Saved entries
+ + + + + + +

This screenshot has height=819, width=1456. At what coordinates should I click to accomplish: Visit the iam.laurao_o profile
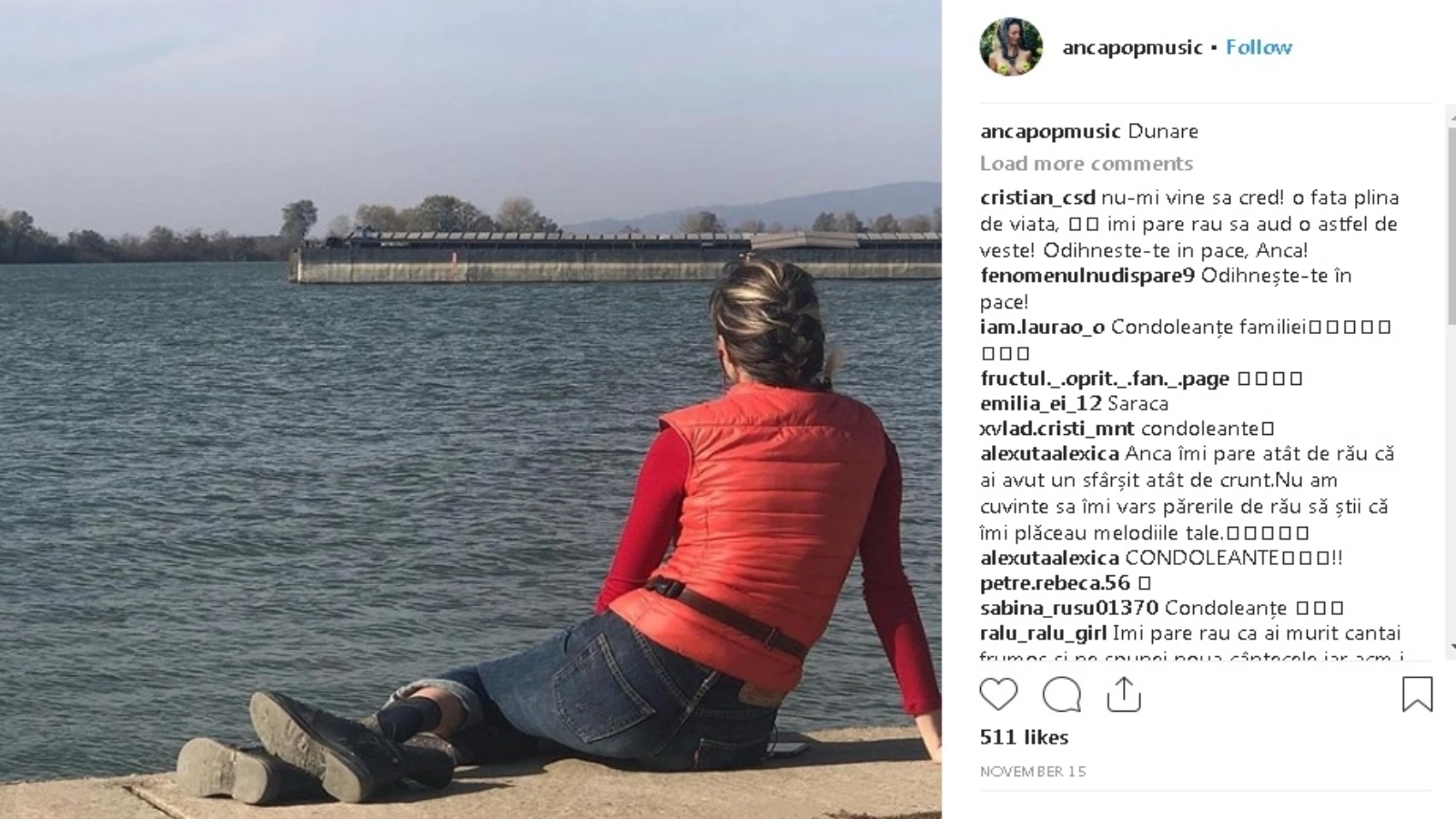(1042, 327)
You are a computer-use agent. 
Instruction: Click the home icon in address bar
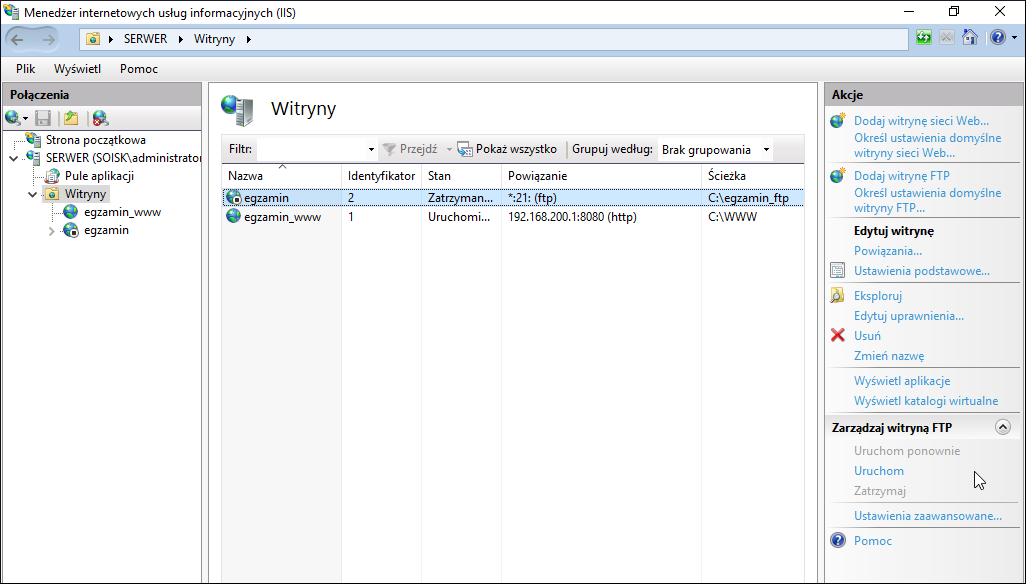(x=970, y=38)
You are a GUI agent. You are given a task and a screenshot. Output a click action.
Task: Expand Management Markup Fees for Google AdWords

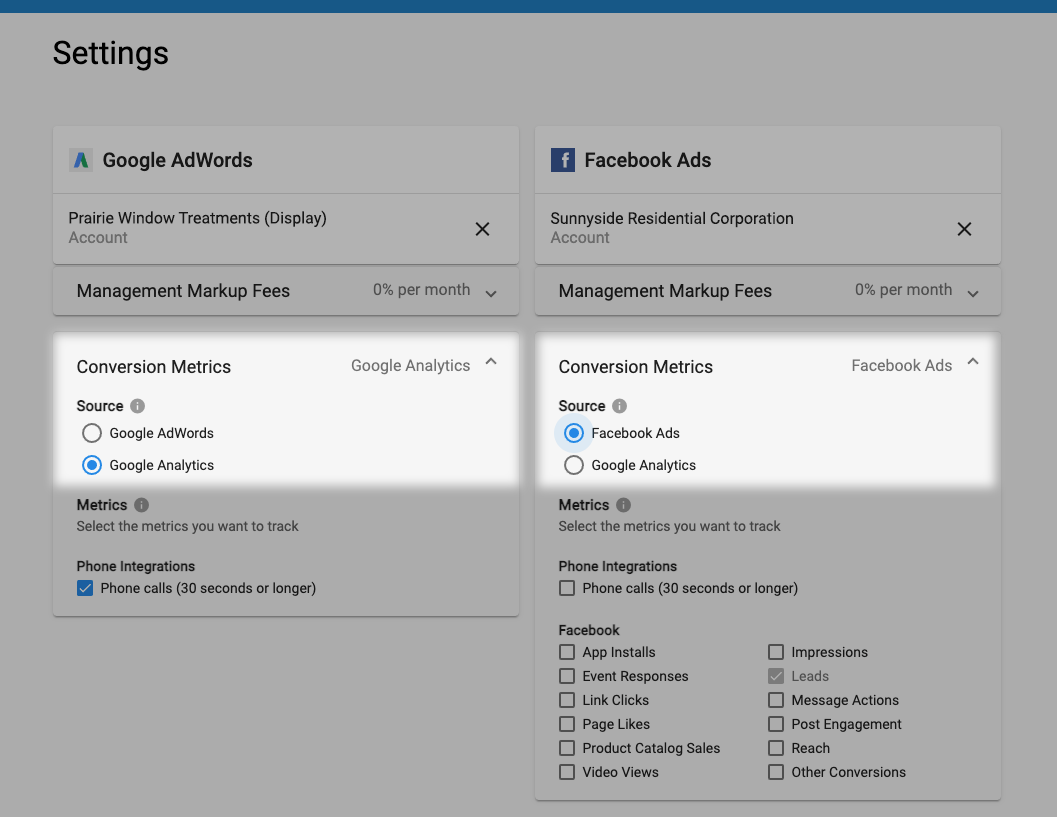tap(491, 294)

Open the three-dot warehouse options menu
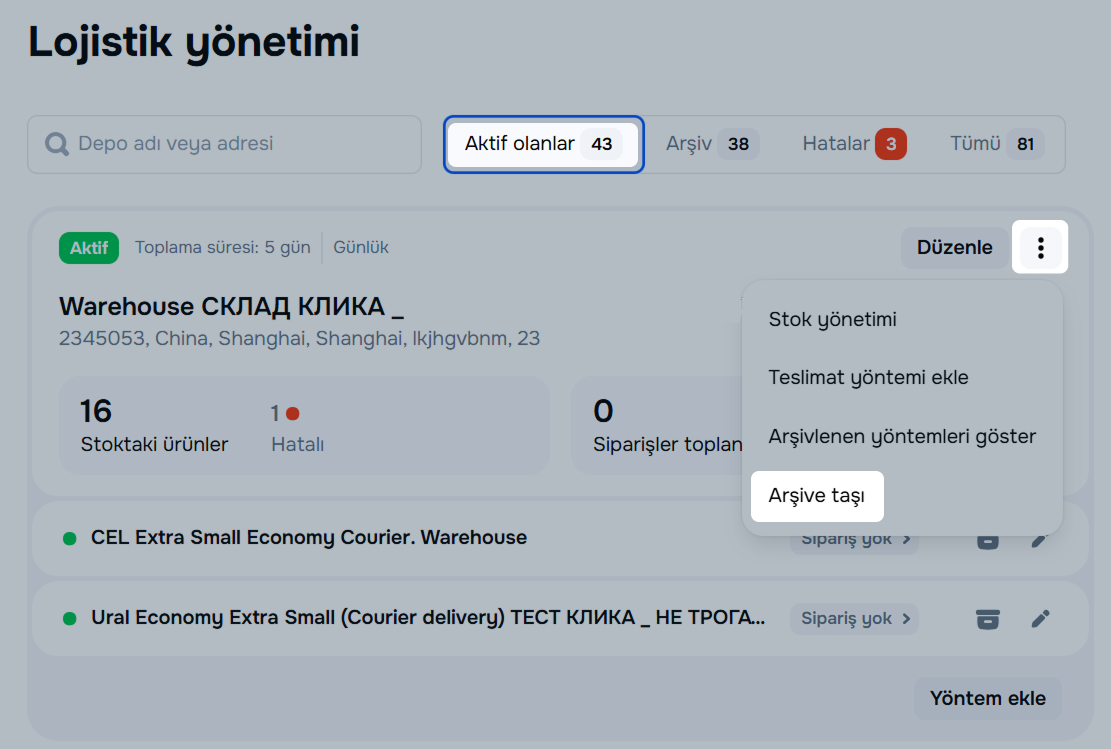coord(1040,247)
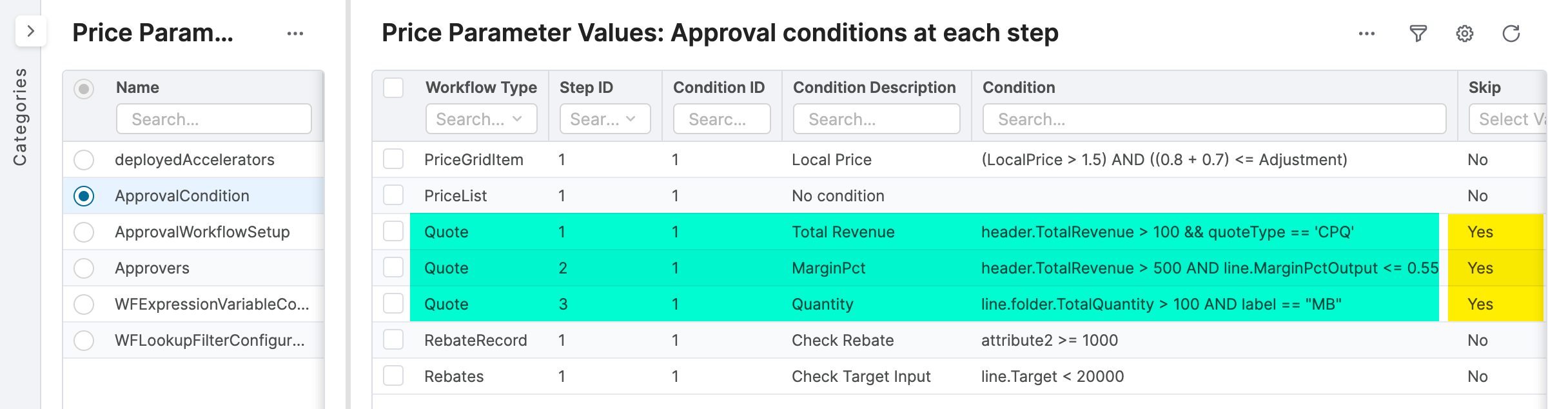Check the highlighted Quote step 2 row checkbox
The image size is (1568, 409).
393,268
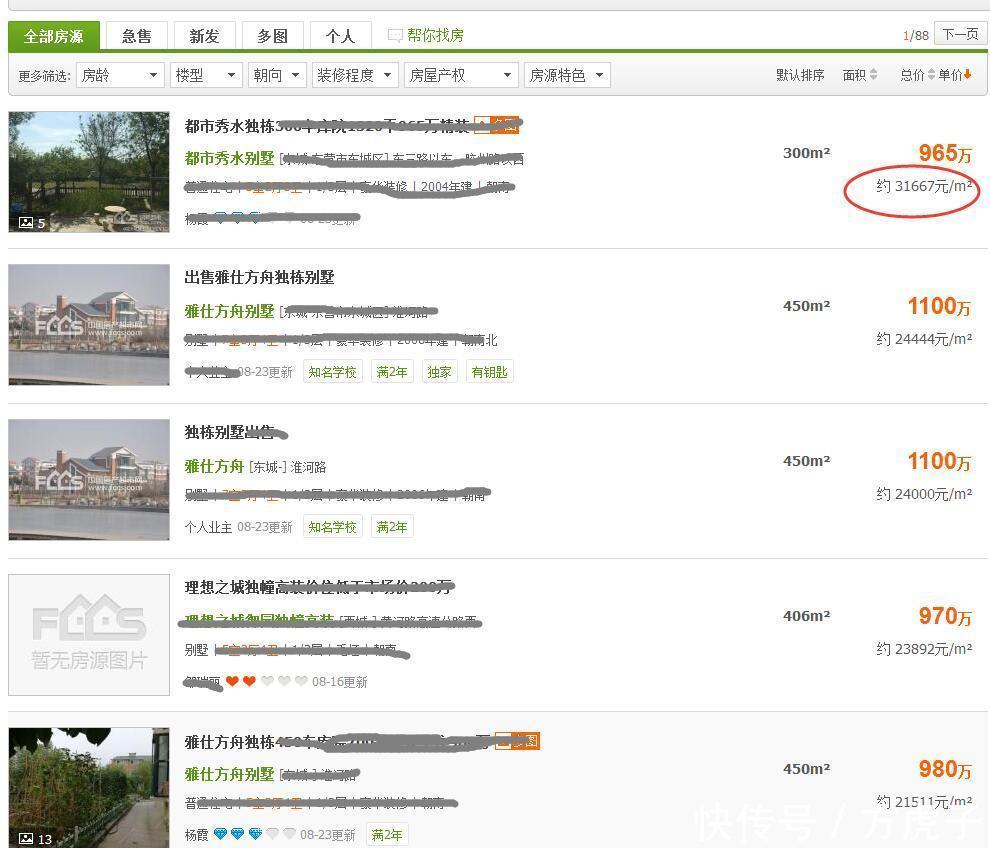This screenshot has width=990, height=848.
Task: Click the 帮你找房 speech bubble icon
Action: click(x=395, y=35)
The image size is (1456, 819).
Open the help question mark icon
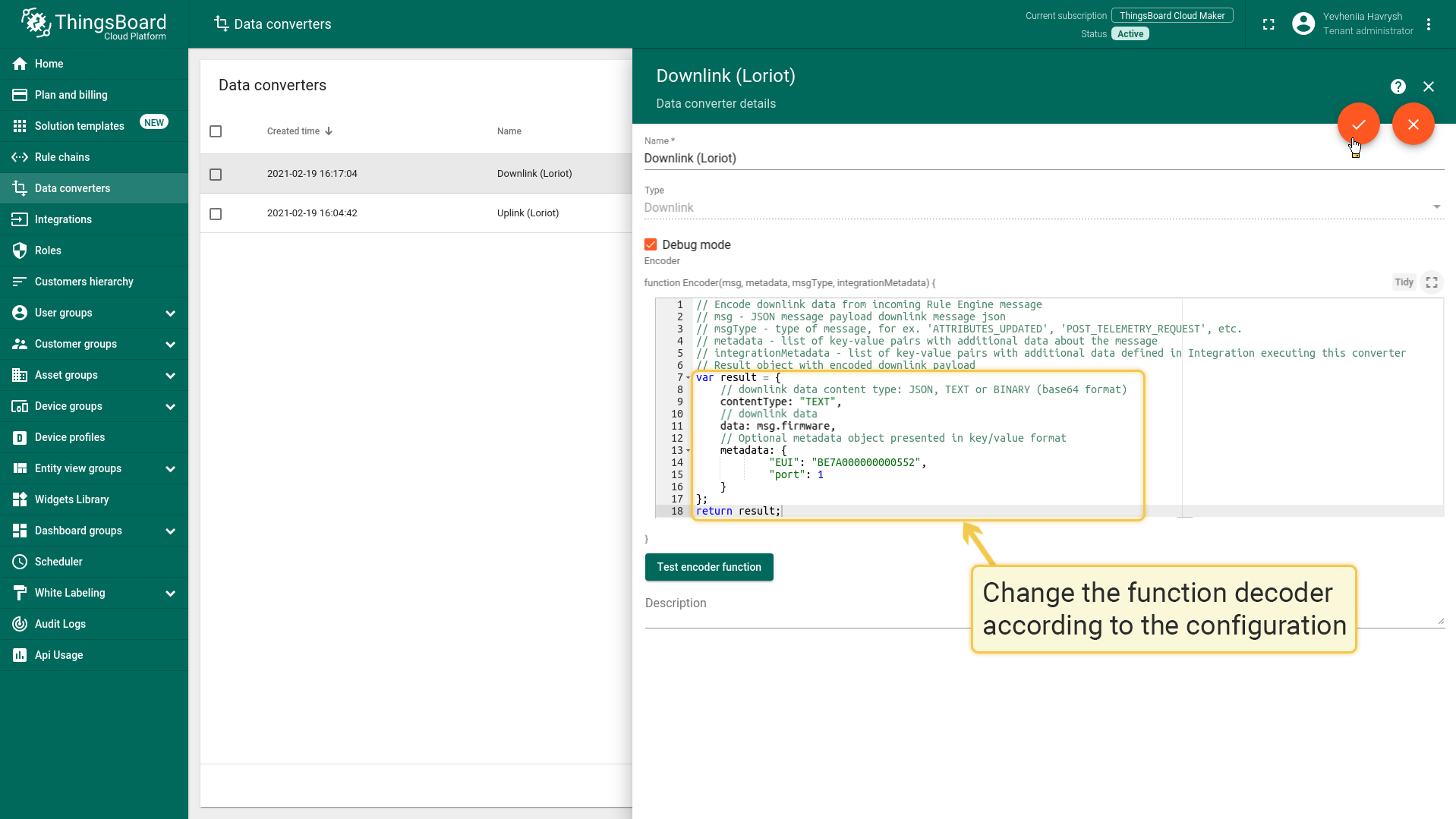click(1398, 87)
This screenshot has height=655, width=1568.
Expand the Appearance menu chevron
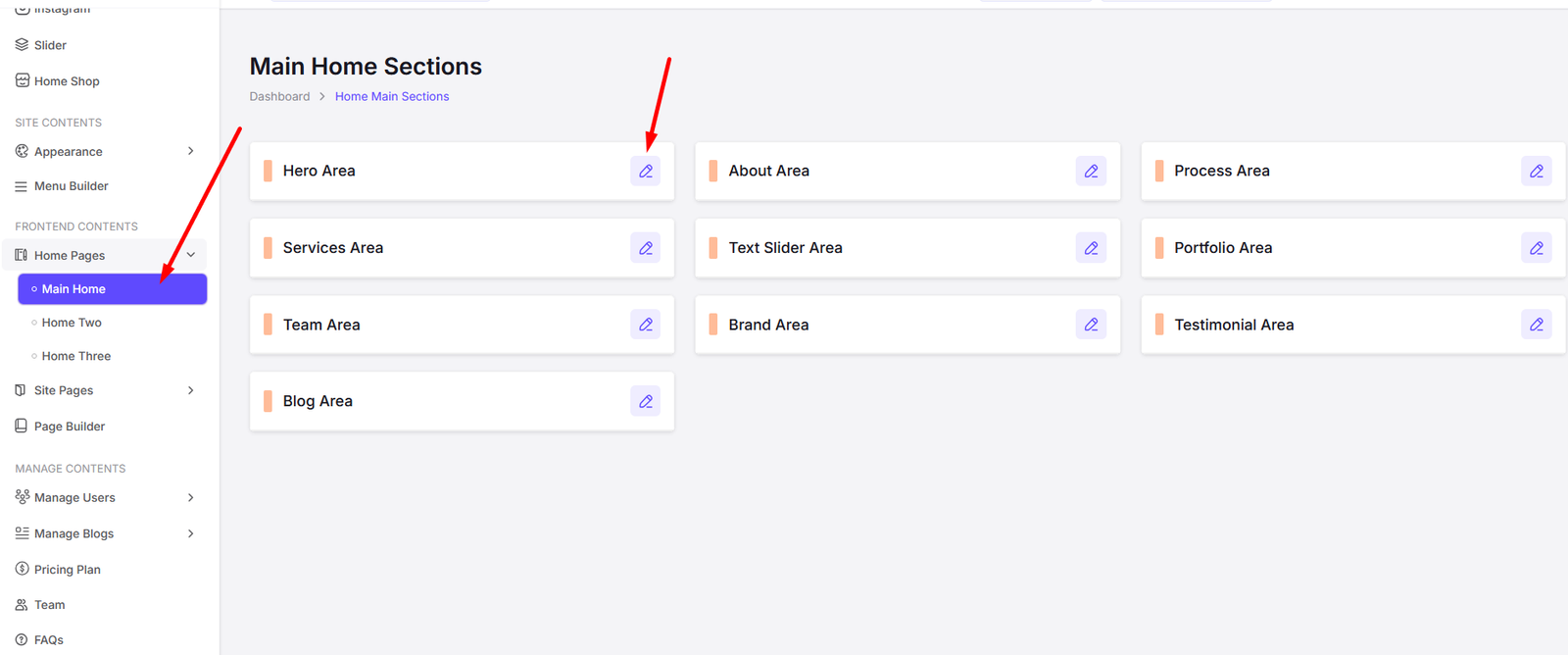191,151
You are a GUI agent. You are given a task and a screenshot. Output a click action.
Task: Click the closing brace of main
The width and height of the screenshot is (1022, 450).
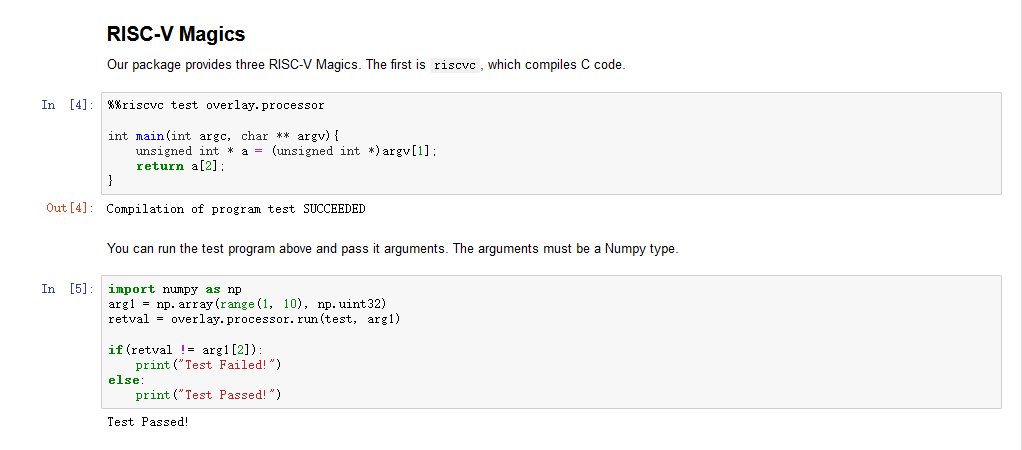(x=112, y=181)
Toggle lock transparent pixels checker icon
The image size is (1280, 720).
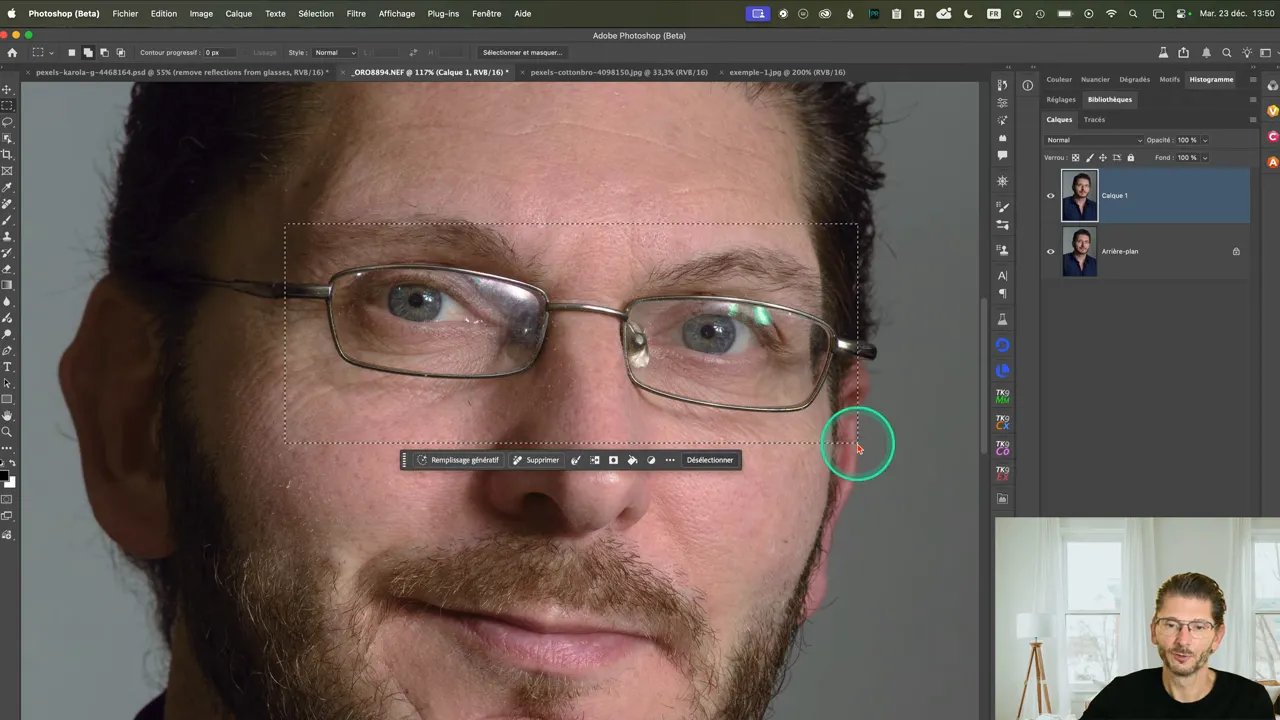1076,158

+ + + + + + +

**Work instructions:** Whatever pictures the entries contain, omit them, and write the rest out exactly.

**Result of this task:**
This screenshot has height=819, width=1456. At what coordinates should I click to accomplish: Visit the iam.laurao_o profile
(1042, 327)
You are a computer-use agent. 
Instruction: Click the home icon in address bar
(x=970, y=38)
You are a GUI agent. You are given a task and a screenshot. Output a click action.
Task: Expand Management Markup Fees for Google AdWords

tap(491, 294)

Open the three-dot warehouse options menu
coord(1040,247)
Check the highlighted Quote step 2 row checkbox
The image size is (1568, 409).
393,268
This screenshot has width=990, height=848.
Task: Click the 帮你找房 speech bubble icon
Action: click(x=395, y=35)
The image size is (1456, 819).
Open the help question mark icon
click(1398, 87)
This screenshot has height=655, width=1568.
Expand the Appearance menu chevron
191,151
You are a GUI agent. You are given a task and a screenshot. Output a click action.
Task: Click the closing brace of main
The width and height of the screenshot is (1022, 450).
(x=112, y=181)
Toggle lock transparent pixels checker icon
The image size is (1280, 720).
1076,158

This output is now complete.